*** Opening of Available data ***

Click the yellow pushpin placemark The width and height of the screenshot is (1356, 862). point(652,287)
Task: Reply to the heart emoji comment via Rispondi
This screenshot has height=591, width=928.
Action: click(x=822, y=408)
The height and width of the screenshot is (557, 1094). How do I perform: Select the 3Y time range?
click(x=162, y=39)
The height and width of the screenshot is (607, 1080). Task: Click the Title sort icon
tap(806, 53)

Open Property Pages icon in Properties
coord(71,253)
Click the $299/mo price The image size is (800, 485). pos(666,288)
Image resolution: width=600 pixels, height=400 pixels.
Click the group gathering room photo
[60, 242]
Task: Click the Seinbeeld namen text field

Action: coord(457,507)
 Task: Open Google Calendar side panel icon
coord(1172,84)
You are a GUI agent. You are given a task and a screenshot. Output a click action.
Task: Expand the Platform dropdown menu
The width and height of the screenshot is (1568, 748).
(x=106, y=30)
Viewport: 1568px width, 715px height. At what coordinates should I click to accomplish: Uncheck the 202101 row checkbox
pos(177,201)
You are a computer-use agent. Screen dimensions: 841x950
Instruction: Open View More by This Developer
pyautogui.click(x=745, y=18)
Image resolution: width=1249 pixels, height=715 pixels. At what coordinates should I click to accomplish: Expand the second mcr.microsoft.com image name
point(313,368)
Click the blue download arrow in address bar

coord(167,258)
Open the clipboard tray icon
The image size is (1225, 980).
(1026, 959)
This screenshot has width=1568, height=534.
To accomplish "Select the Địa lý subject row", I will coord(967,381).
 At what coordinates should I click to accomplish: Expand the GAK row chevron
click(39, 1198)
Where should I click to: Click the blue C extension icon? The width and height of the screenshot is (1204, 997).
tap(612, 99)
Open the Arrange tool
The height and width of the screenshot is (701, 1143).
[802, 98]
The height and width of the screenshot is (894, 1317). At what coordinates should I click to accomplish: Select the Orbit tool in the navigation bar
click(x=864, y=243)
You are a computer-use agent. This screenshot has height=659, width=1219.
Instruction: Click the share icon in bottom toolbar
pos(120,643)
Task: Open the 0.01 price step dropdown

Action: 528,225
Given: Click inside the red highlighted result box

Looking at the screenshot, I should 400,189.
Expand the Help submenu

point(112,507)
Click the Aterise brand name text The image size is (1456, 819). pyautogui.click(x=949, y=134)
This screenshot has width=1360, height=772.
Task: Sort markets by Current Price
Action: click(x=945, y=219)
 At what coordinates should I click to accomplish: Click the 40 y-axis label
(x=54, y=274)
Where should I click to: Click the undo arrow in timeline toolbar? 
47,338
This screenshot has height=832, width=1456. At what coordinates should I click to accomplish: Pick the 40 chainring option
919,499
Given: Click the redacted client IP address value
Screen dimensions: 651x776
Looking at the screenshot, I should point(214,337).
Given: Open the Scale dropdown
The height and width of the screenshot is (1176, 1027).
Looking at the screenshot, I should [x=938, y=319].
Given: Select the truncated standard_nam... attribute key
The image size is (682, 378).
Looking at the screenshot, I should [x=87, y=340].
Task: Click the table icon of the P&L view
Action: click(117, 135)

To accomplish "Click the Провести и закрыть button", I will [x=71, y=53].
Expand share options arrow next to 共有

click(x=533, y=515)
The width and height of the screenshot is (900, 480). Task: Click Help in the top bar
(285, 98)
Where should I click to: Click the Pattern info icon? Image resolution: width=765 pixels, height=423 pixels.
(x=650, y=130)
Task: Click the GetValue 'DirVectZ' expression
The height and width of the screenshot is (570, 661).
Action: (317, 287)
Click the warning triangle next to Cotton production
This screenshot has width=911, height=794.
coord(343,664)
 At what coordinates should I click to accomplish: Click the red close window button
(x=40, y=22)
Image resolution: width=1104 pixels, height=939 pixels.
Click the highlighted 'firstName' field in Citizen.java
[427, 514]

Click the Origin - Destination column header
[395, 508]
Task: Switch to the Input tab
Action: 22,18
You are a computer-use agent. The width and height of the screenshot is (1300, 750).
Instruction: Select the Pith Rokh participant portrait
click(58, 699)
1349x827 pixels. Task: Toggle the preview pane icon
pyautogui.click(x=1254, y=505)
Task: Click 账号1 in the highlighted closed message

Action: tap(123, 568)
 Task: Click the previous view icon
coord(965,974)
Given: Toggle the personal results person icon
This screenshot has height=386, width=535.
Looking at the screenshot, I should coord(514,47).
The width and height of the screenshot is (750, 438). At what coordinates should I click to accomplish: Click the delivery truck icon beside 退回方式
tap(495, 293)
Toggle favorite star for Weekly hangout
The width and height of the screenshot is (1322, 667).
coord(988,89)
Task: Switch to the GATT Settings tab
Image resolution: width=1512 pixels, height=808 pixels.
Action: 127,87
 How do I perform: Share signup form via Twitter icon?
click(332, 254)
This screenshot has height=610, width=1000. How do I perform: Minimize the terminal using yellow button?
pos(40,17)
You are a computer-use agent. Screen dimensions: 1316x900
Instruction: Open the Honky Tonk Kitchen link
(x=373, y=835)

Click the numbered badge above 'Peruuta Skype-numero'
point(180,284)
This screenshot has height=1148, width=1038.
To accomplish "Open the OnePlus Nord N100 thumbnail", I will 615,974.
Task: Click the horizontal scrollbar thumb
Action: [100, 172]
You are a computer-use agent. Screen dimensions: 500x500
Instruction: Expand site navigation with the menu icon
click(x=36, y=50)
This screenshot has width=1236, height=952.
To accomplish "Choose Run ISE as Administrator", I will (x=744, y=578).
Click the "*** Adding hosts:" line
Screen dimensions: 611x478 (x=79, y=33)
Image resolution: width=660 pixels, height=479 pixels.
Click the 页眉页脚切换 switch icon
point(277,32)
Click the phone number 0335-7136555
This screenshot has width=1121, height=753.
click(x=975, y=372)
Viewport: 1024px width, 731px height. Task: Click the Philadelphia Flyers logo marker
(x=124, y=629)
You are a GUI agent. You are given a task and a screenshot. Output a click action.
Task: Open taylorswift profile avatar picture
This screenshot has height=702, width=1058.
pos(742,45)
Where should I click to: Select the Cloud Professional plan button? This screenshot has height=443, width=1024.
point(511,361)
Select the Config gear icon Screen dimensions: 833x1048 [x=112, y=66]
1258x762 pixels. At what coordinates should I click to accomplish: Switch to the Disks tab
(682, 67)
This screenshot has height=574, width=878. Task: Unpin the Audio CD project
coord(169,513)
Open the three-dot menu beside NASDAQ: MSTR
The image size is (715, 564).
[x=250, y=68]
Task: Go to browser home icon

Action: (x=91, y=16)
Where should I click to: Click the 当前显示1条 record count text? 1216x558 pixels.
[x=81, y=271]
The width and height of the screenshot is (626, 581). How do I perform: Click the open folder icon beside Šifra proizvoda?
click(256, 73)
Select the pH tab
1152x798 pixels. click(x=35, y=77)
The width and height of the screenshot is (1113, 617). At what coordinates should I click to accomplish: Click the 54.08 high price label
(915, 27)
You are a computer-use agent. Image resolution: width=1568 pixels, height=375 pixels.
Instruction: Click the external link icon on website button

*** Close of Available data ***

Give back exactly the lines from the one containing "This screenshot has width=1121, height=753." to the end of the material, both ends included.

=== Response box ===
This screenshot has width=1121, height=753.
click(x=975, y=372)
Viewport: 1024px width, 731px height. Task: Click the Philadelphia Flyers logo marker
(x=124, y=629)
You are a GUI agent. You are given a task and a screenshot. Output a click action.
Task: Open taylorswift profile avatar picture
This screenshot has height=702, width=1058.
pos(742,45)
Where should I click to: Select the Cloud Professional plan button? This screenshot has height=443, width=1024.
point(511,361)
Select the Config gear icon Screen dimensions: 833x1048 [x=112, y=66]
1258x762 pixels. At what coordinates should I click to accomplish: Switch to the Disks tab
(682, 67)
This screenshot has height=574, width=878. Task: Unpin the Audio CD project
coord(169,513)
Open the three-dot menu beside NASDAQ: MSTR
The image size is (715, 564).
[x=250, y=68]
Task: Go to browser home icon

Action: (x=91, y=16)
Where should I click to: Click the 当前显示1条 record count text? 1216x558 pixels.
[x=81, y=271]
The width and height of the screenshot is (626, 581). How do I perform: Click the open folder icon beside Šifra proizvoda?
click(256, 73)
Select the pH tab
1152x798 pixels. click(x=35, y=77)
The width and height of the screenshot is (1113, 617). At what coordinates should I click to accomplish: Click the 54.08 high price label
(915, 27)
You are a computer-use agent. Image resolution: width=1568 pixels, height=375 pixels.
Instruction: Click the external link icon on website button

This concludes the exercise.